The central nervous system (CNS) is made up of two main parts: the brain and spinal cord.

  • The brain plays a central role in controlling most bodily functions, including movements, sensations, thoughts, speech, memory, etc. Some reflex movements can occur through the spinal cord without the involvement of brain structures. The brain is made up of four main parts: brainstem, brain, cerebellum, and diencephalon. There are two types of substances in the brain, gray and white. The gray matter (cell bodies of neurons and neuroglia) receives and stores impulses. And the white substance, formed by axons, carries impulses to and from the gray substance.
  • The spinal cord is connected to a section of the brain called the brainstem and is inside the spine. It is composed of a series of 31 segments. A pair of cranial nerves leave each segment. The motor and sensory nerves are found in the spinal cord that transmits signals (messages back and forth between the brain and peripheral nerves).
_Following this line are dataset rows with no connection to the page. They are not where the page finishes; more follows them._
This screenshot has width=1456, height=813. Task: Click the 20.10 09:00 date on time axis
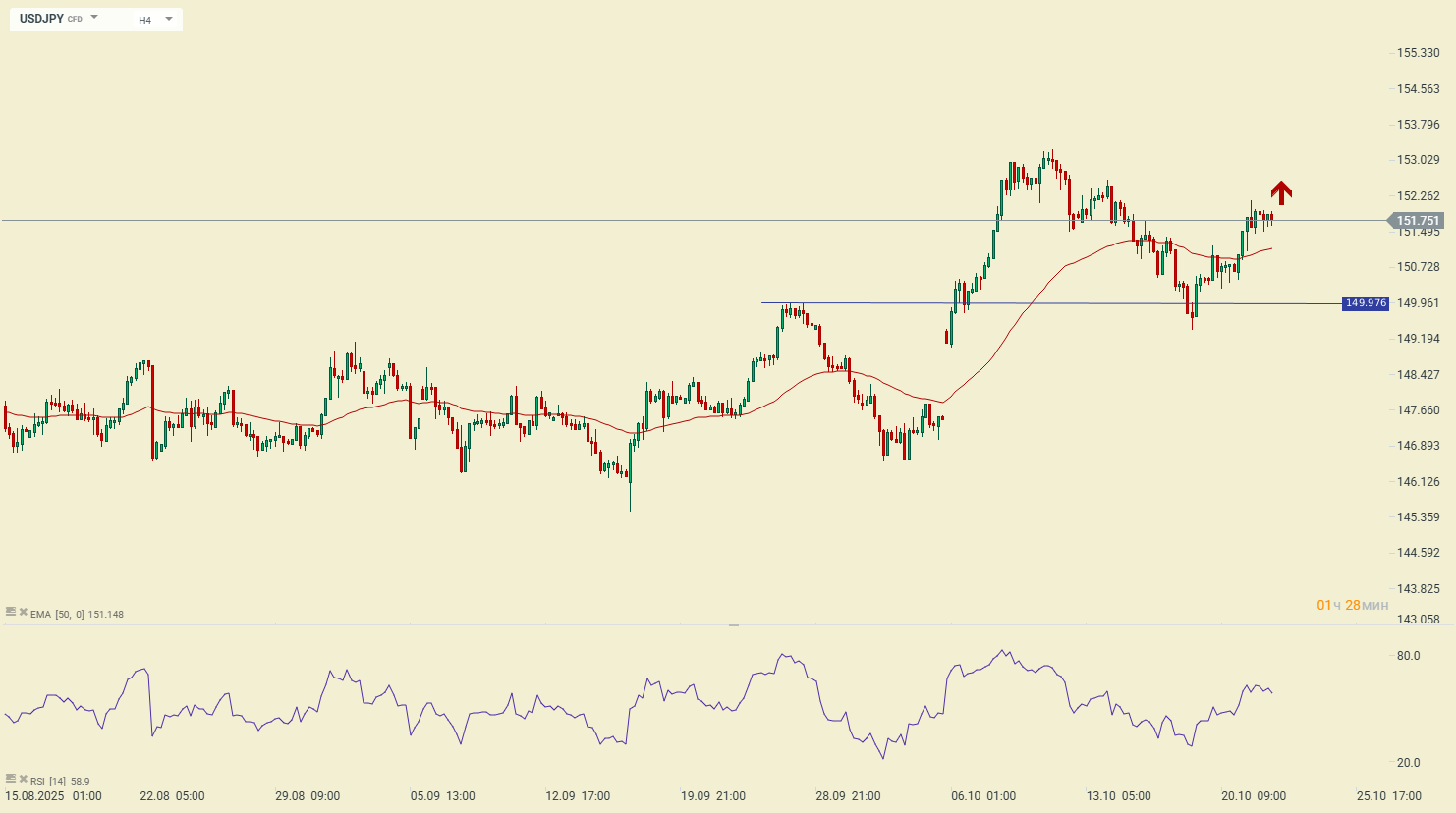[1253, 796]
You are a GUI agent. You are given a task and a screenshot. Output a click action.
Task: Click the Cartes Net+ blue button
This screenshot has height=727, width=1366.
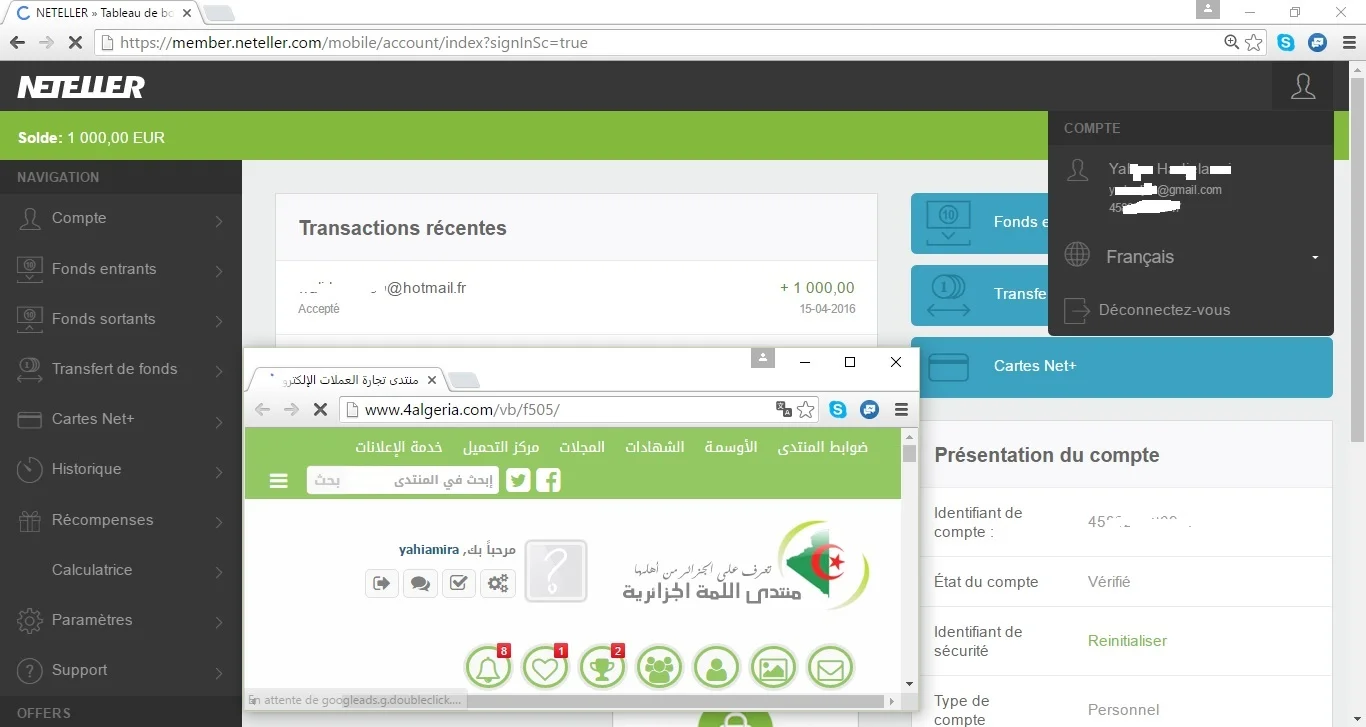[x=1121, y=367]
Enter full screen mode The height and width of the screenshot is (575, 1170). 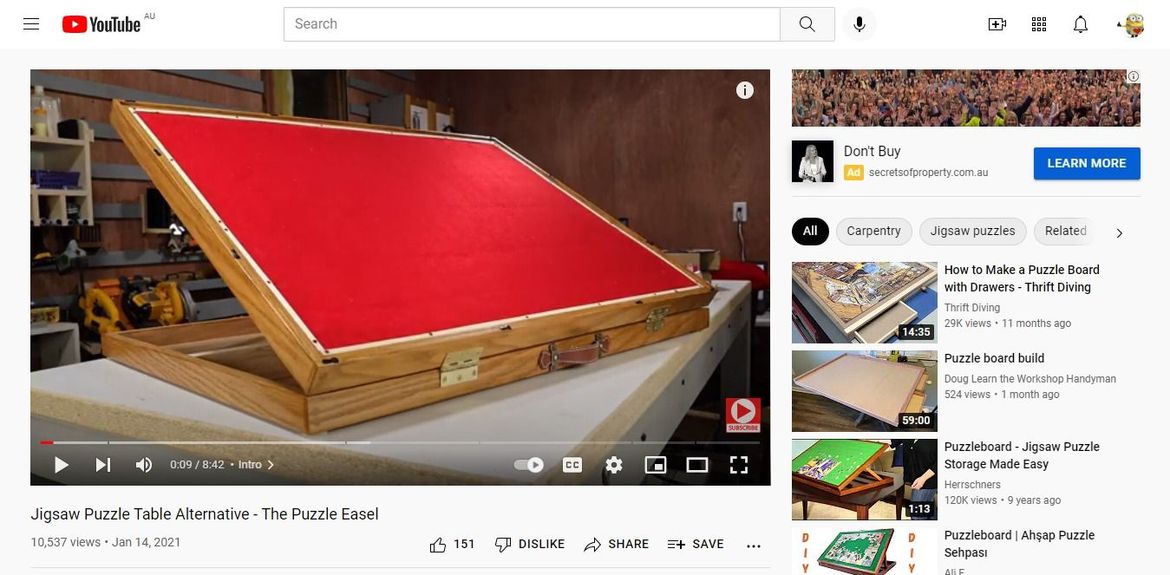point(739,465)
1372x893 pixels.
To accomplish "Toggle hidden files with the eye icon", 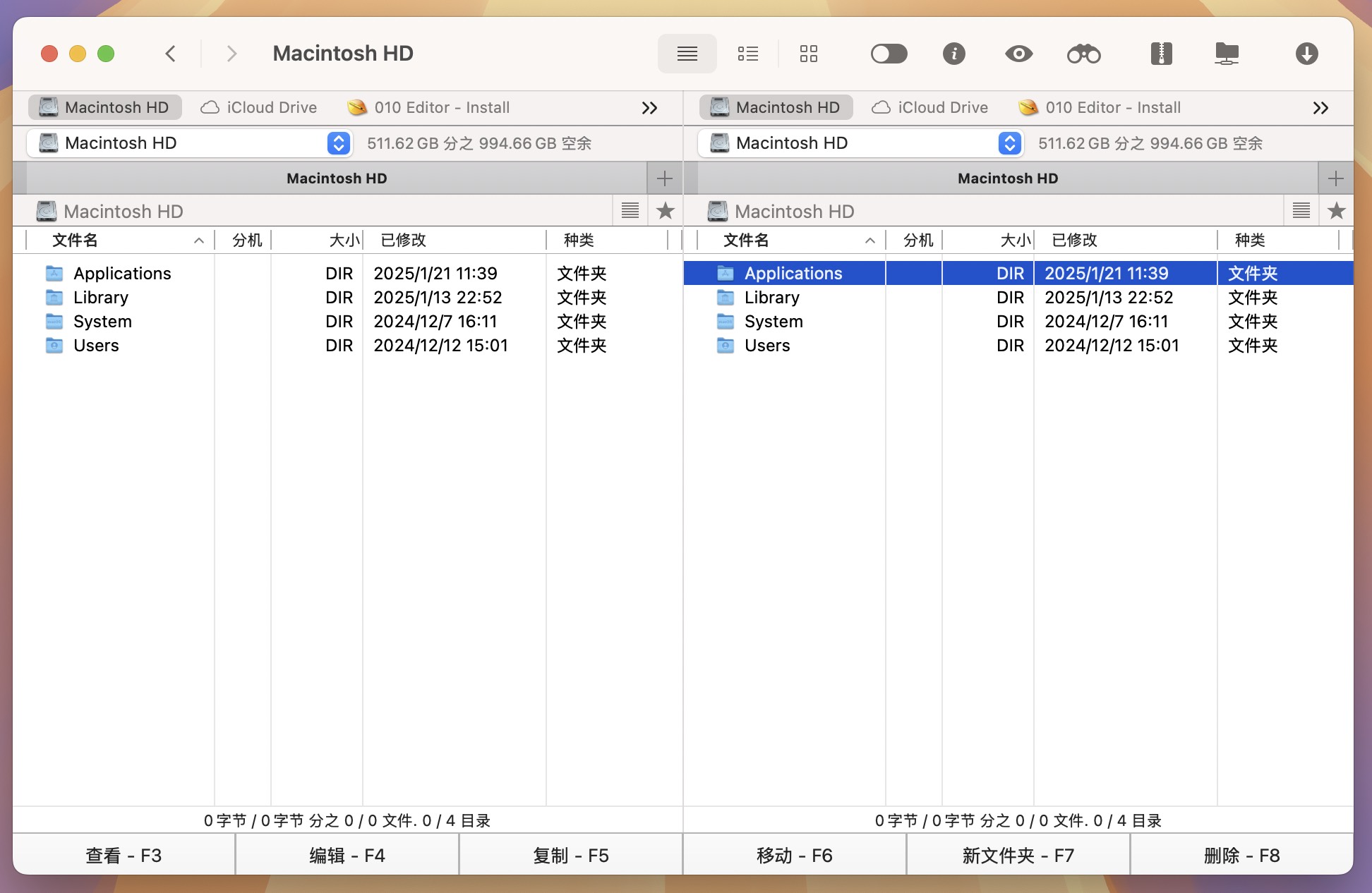I will pyautogui.click(x=1018, y=53).
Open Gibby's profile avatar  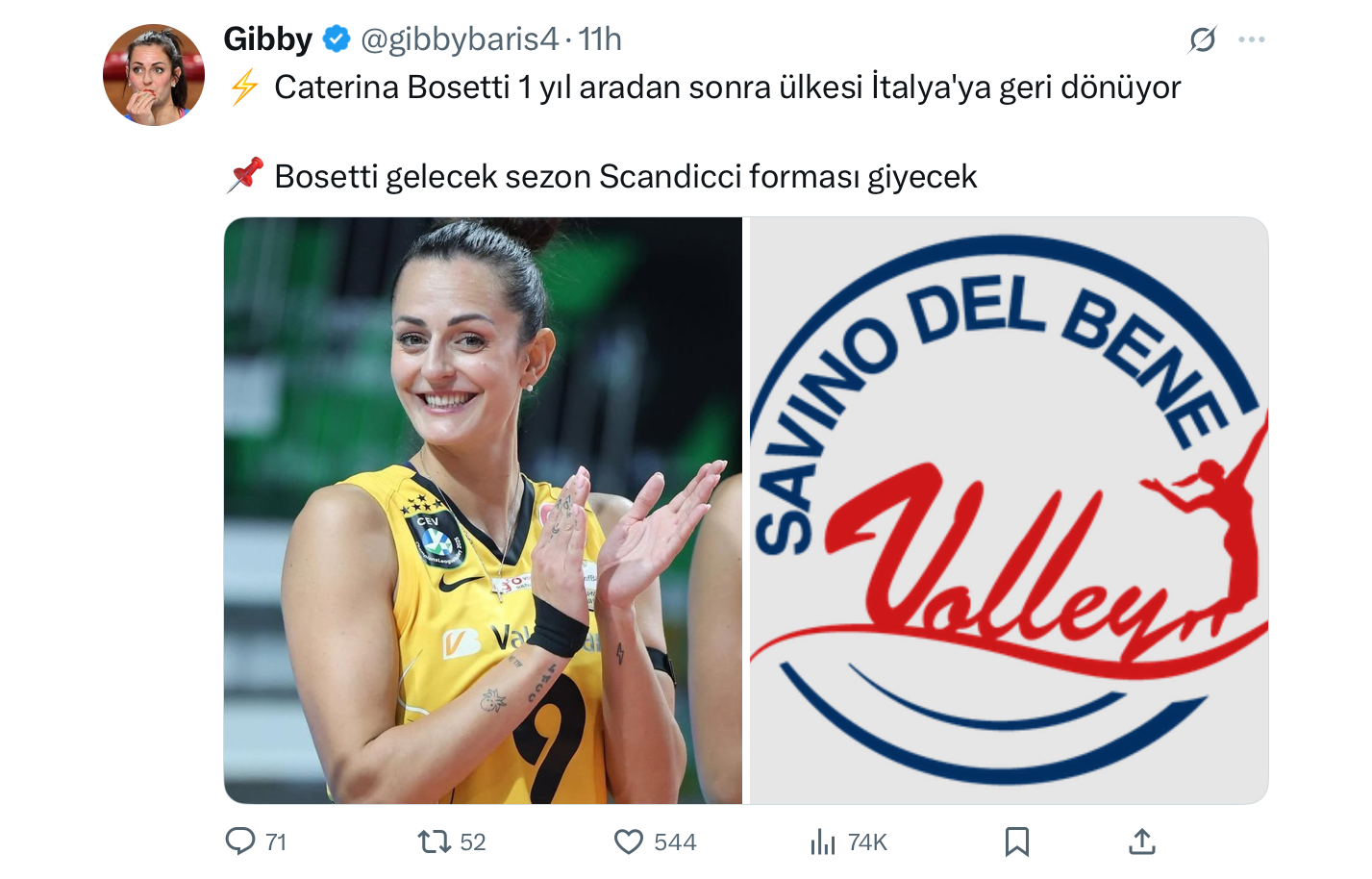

The peripheral nervous system (SNP) and its parts

The peripheral nervous system is the division of the nervous system that contains all the nerves outside the central nervous system (CNS). Its main function is to connect the CNS with the organs, limbs, and skin. These nerves extend from the central nervous system to the most peripheral areas of the body. It allows the brain and spinal cord to receive and send information to other areas of the body, which makes us react to the stimuli of our environment. The nerves that make up the peripheral nervous system are actually axons or are axons of neuronal cells.

The peripheral nervous system is divided into two parts autonomic and somatic nervous system:

Difference between the somatic and autonomic nervous system

The somatic nervous system is responsible for carrying sensory and motor information to and from the central nervous system. It is responsible for transmitting sensory information and voluntary movement. This system contains two main types of neurons:

  • Sensory (afferent) that carry information from the nerves to the CNS. It is these neurons that allow us to receive sensory information and send it to the brain and spinal cord.
  • Motor: that transport information from the brain and spinal cord to muscle fibers throughout the body. These motor neurons allow us to perform physical actions in response to stimuli in the environment.

The autonomic nervous system is the part of the peripheral nervous system responsible for regulating involuntary bodily functions, such as blood flow, heartbeat, digestion, and breathing. So it is generally this part of the system that controls aspects of the body that are not under voluntary control. This system allows these functions to be carried out without thinking that they occur consciously.

In turn, it is divided into two, the sympathetic system (prepares the body to spend energy and face possible threats to the environment) and parasympathetic (helps maintain normal body functions and conserve physical resources, once the Threat this system will allow the body to return to a normal state). Discover in the following article the sympathetic and parasympathetic nervous system: differences and functions.